De acordo com a empresa, o tombamento foi feito de forma unilateral, sem qualquer diálogo prévio, o que teria inviabilizado o projeto de reforma e ampliação do terminal de passageiros.
Mandados de segurança são instrumentos jurídicos contra decisão de autoridades. Por isso, a empresa acionou o presidente da Câmara Municipal de Marília, o vereador Danilo Bigeschi (PSDB); o prefeito Vinícius Camarinha (PSDB), que sancionou o projeto, e ainda o vereador Elio Ajeka (PP), autor da propositura.
O Conselho Municipal da Cultura e Defesa do Patrimônio Histórico, Artístico e Arquitetônico de Marília também foi citado.
Segundo a Rede Voa, o tombamento traz um “desequilíbrio financeiro ao contrato de concessão junto ao Governo do Estado” e impede qualquer intervenção arquitetônica no local.
O juiz responsável pelo caso é Walmir Idalencio dos Santos Cruz, da Vara da Fazenda Pública de Marília. O processo foi distribuído na quinta-feira (12) e ainda aguarda análise do magistrado.
OBRAS CONDICIONADAS
Conforme mostrou o Marília Notícia, o CEO da Rede Voa, Marcel Moure, declarou que as obras só poderão ser realizadas se o decreto que oficializou o tombamento for revogado.

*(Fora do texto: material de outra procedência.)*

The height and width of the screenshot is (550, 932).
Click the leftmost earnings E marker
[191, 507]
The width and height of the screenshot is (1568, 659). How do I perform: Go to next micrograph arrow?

“O início das obras está condicionado à resolução deste decreto municipal que impede qualquer tipo de intervenção e melhoria no terminal de passageiros do Aeroporto de Marília”, afirmou.
Por outro lado, o diretor do Aeroclube de Marília, Jolando Gatto, contestou as alegações da concessionária. Segundo ele, o tombamento abrange apenas uma área de três mil metros quadrados, o que representa apenas 0,5% dos 551 mil metros quadrados do aeroporto.
“O Aeroclube está sendo usado como bode expiatório. O tombamento não impede a reforma do terminal, até porque existe área suficiente para isso, como já apontava um projeto feito nos anos 2000”, disse Gatto, ao MN.
Ele também destacou que o contrato de concessão obriga a Rede Voa a realizar a reforma e ampliação da estrutura, que hoje é da década de 1950. “Estão tentando usar o tombamento como desculpa. Inclusive, a própria Rede Voa já havia afirmado que as obras não afetariam o funcionamento do Aeroclube, que existe há 85 anos”, reforçou.
TOMBAMENTO
A medida tomada pela Câmara Municipal de Marília é um recurso adotado quando o Poder Público. O tombamento estabelece proteção específica de bens culturais de valor histórico, arquitetônico ou artístico, impedindo que sejam descaracterizados ou demolidos.